━━━━━ SUPPLIED DATA
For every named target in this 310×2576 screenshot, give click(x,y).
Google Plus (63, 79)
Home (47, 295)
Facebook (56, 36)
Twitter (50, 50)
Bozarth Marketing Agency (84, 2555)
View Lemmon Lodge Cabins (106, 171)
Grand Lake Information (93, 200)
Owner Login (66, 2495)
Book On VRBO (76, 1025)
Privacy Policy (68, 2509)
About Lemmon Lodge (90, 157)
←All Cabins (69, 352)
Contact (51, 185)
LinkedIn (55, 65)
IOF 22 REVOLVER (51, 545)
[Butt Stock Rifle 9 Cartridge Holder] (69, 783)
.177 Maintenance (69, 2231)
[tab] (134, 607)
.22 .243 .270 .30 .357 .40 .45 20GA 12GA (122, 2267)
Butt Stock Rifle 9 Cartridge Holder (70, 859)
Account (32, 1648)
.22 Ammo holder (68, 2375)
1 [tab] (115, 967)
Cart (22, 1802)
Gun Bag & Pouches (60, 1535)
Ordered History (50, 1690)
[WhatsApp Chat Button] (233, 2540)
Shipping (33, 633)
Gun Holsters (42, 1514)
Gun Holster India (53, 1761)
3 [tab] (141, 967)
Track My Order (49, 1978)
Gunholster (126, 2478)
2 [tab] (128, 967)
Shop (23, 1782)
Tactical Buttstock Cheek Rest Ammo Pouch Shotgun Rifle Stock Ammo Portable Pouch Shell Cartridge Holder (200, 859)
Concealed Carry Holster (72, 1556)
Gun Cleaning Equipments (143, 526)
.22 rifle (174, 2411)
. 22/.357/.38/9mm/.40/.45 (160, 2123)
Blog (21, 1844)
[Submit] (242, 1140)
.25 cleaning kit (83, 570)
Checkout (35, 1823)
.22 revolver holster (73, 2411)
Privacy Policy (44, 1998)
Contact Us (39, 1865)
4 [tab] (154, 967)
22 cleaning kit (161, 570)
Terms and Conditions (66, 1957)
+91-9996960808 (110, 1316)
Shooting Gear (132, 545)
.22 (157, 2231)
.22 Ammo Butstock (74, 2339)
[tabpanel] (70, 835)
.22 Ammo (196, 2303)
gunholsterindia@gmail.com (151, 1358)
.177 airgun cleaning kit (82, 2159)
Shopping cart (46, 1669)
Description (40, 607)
━━━━━━━━━━
━━━━━ SUPPLIED DATA
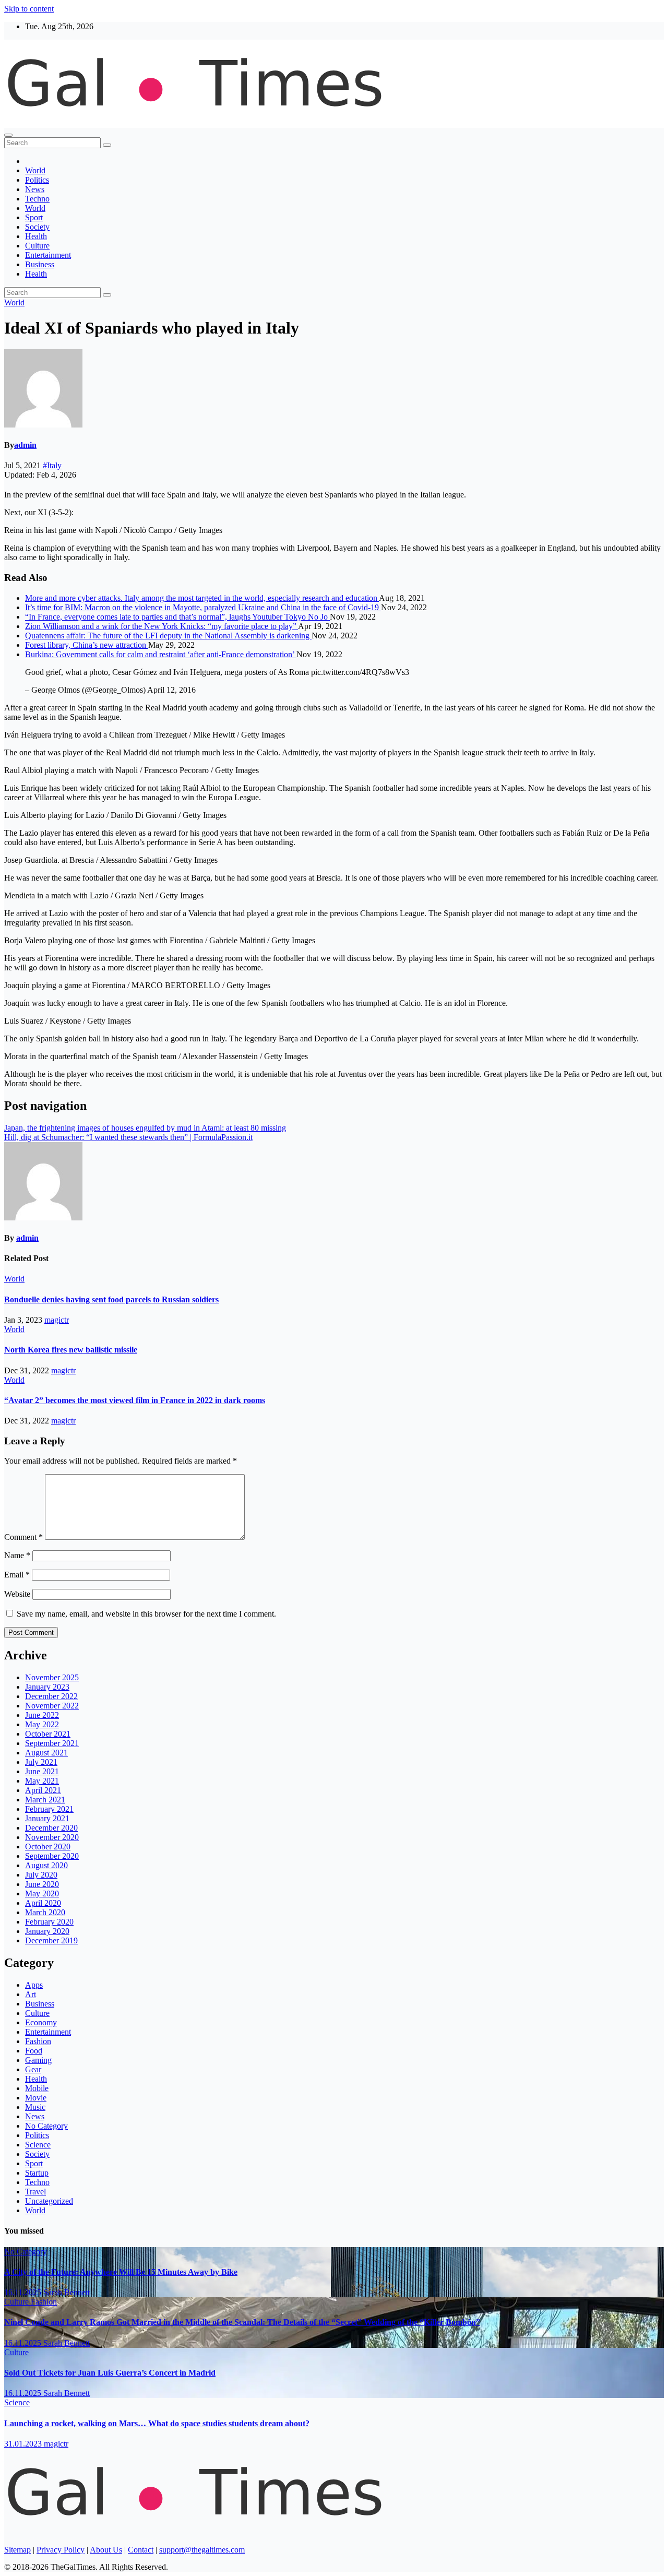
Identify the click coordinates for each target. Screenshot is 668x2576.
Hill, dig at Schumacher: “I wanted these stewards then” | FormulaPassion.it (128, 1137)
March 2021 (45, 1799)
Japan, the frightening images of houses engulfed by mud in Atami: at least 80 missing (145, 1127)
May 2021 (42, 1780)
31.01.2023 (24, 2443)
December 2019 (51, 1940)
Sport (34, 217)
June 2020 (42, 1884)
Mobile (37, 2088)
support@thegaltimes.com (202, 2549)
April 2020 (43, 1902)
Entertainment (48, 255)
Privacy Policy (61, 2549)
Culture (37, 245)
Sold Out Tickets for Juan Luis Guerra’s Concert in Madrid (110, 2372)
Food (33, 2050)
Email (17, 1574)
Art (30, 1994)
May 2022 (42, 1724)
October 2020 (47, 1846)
━━━━━━━━━━
━━━━━ SUPPLIED DATA
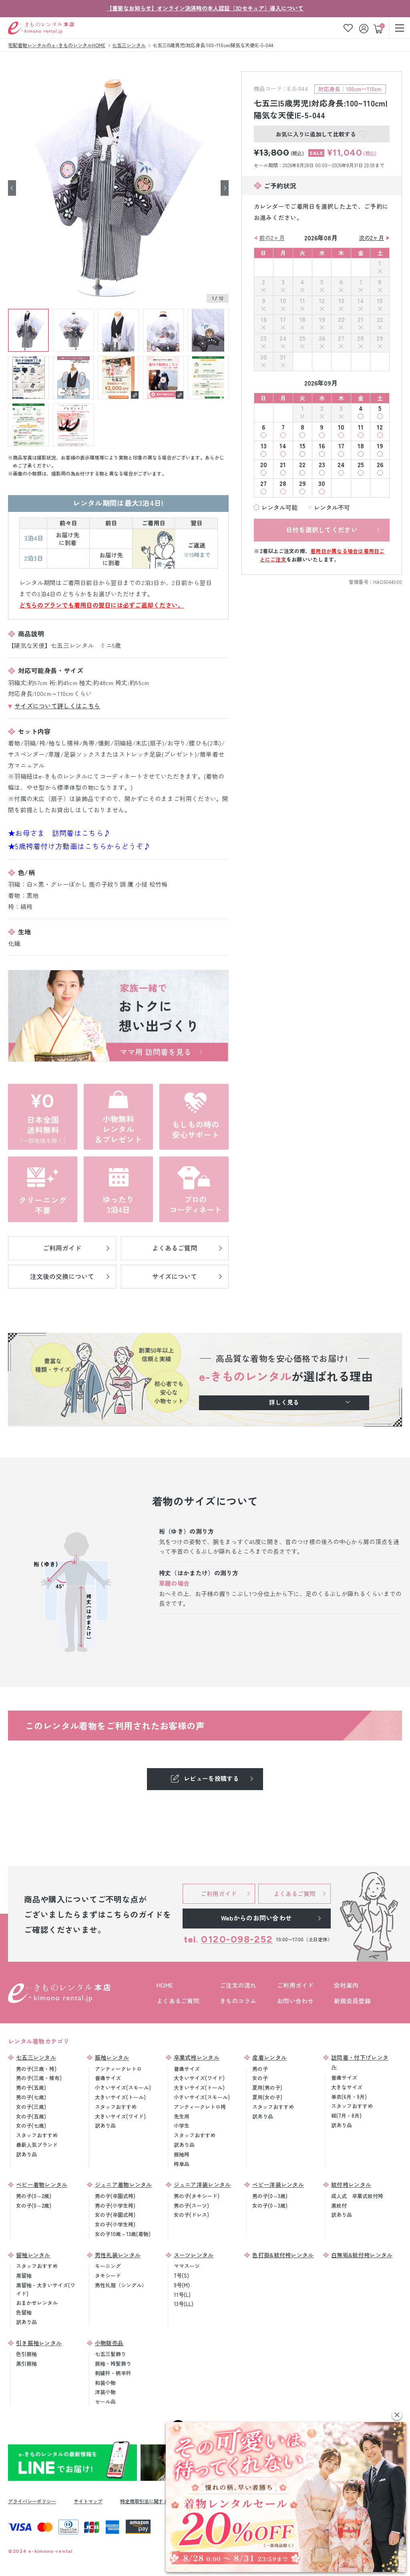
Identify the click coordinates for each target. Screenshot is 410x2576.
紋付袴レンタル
━━━━━━━━━━
WORK TASK: Among the lines of the material, find those holding the word "Identify" and return them.

OUTPUT FOR THIS TASK:
Identify the click coordinates for each target. Screenshot is 668x2576.
Identify the click coordinates for each target. Screenshot is 410x2576.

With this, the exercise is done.